Petit à petit, l'épinoche semble envahie d'une étrange torpeur. Elle devient de moins en moins énergique et vigilante. Elle semble ne plus vraiment savoir ce qu'elle fait. Comme une vraie morte-vivante, elle change d'allure. Les pigments de sa peau se détériorent. Sa robe vert argenté, olive ou verdâtre (ou encore la couleur nuptiale rougeoyante qu'arbore l'épinoche mâle en temps de frai) perd de son éclat. Son abdomen se distend à mesure qu'augmente la masse parasitaire.
De l'intérieur, ce n'est guère plus réjouissant. Une seule épinoche infectée peut héberger des dizaines de parasites (pour un maximum répertorié de 130)! On peut imaginer le dégât. Déplacement des viscères, constriction de l'estomac... Le cœur et le foie sont parfois même arrachés aux tissus qui les maintenaient en place.
L’épinoche en vient à se déplacer lentement, avec peine. «Ça rappelle l’idée du zombie véhiculée par le cinéma hollywoodien autour de 1970: une infection profonde et viscérale qui change la personnalité de l’hôte, dont les comportements deviennent machinaux et mécaniques, sans rapport à leur utilité immédiate», déclare l’étudiant-chercheur aussi amateur de films d'horreur.
D’abord, les épinoches infectées échappent moins facilement aux prédateurs. Plus téméraires, elles quittent la sécurité apparente du banc de poissons pour aller s'alimenter ailleurs. Lorsqu'un prédateur les attaque, elles le fuient plus lentement, s'éloignent moins et se cachent moins bien. Ensuite, elles modifient leurs migrations journalières: elles se tiennent davantage à proximité de la surface durant le jour, ce qui augmente leur visibilité. «Les poissons lourdement infectés en viennent à errer en surface de l’eau en tournant en rond sans trop savoir pourquoi.» Et, comme pour couronner le tout, ils semblent préférer les eaux qui sont à une température optimale pour la croissance du parasite.
«Ils sont encore des poissons, mais complètement dénaturés: ils nagent sans but précis, ils ne se reproduisent plus, ils perdent la plupart de leurs fonctions physiologiques normales, bref, ils deviennent une enveloppe corporelle asservie aux besoins du parasite», résume François Oliver Hébert.

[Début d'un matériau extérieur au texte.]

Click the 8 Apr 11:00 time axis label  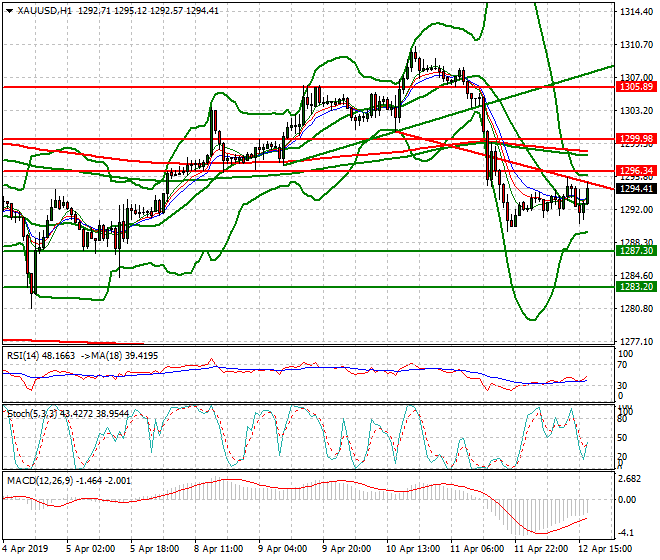221,549
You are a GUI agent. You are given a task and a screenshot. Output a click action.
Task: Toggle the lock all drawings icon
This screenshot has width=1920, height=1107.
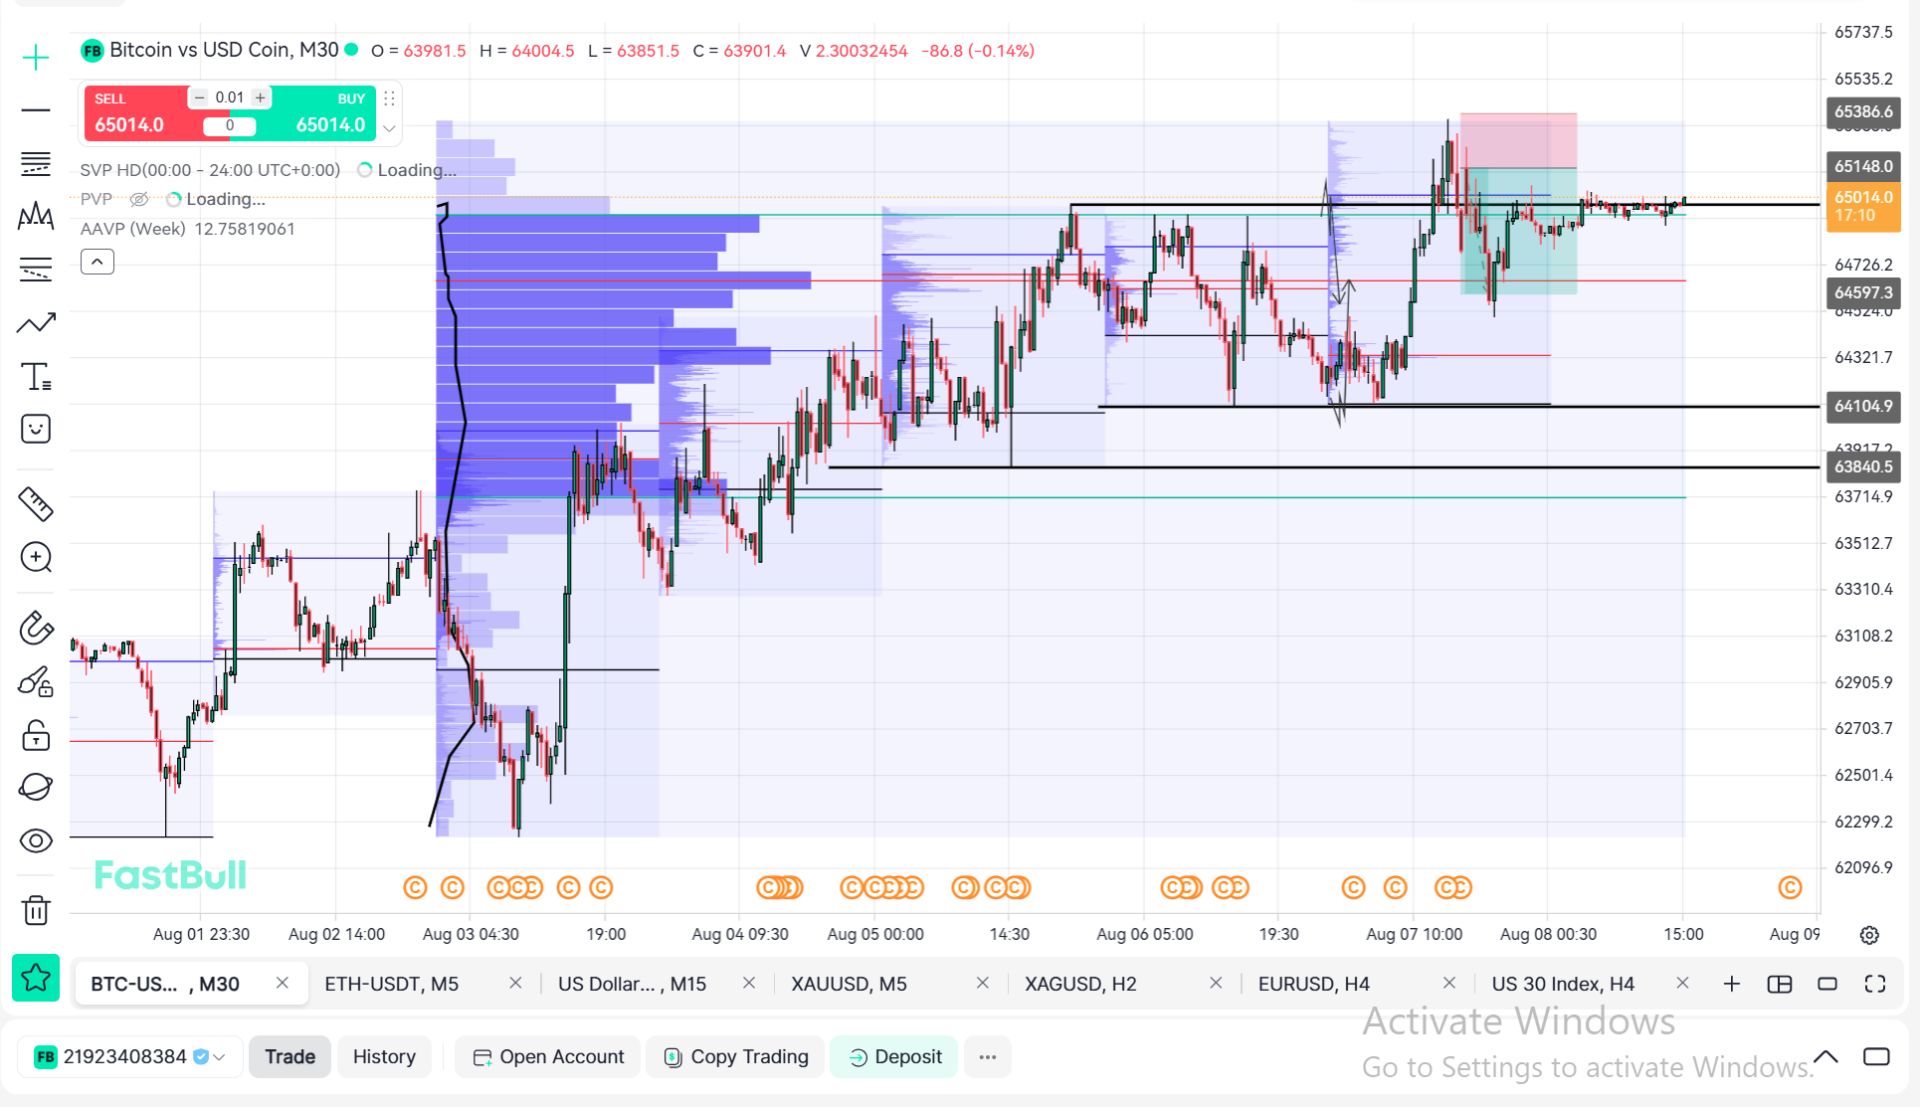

Une fois zombifiée, l’épinoche finit souvent dans le bec d’un oiseau piscivore. Le parasite a alors atteint une taille suffisante pour passer à la phase finale de son cycle de vie. Il s’est reproduit (avec un autre ver ou avec lui-même), il a pondu ses œufs et il est mort. Les œufs se dispersent dans la nature par les fientes de l’oiseau.
François Olivier Hébert tente de comprendre par quels moyens le parasite manipule le système endocrinien de son hôte, et ultimement son cerveau. Il compte injecter à des individus sains du sang d'épinoches infectées afin de documenter les effets que cela pourrait avoir sur leurs comportements.
«Ce projet permettra d’identifier certains mécanismes de manipulation du comportement par un parasite non cérébral chez les vertébrés, ce qui n’a encore jamais été réalisé, conclut le jeune chercheur. De manière générale, il nous permettra aussi de mieux comprendre comment leurs comportements sont influencés par leur environnement.»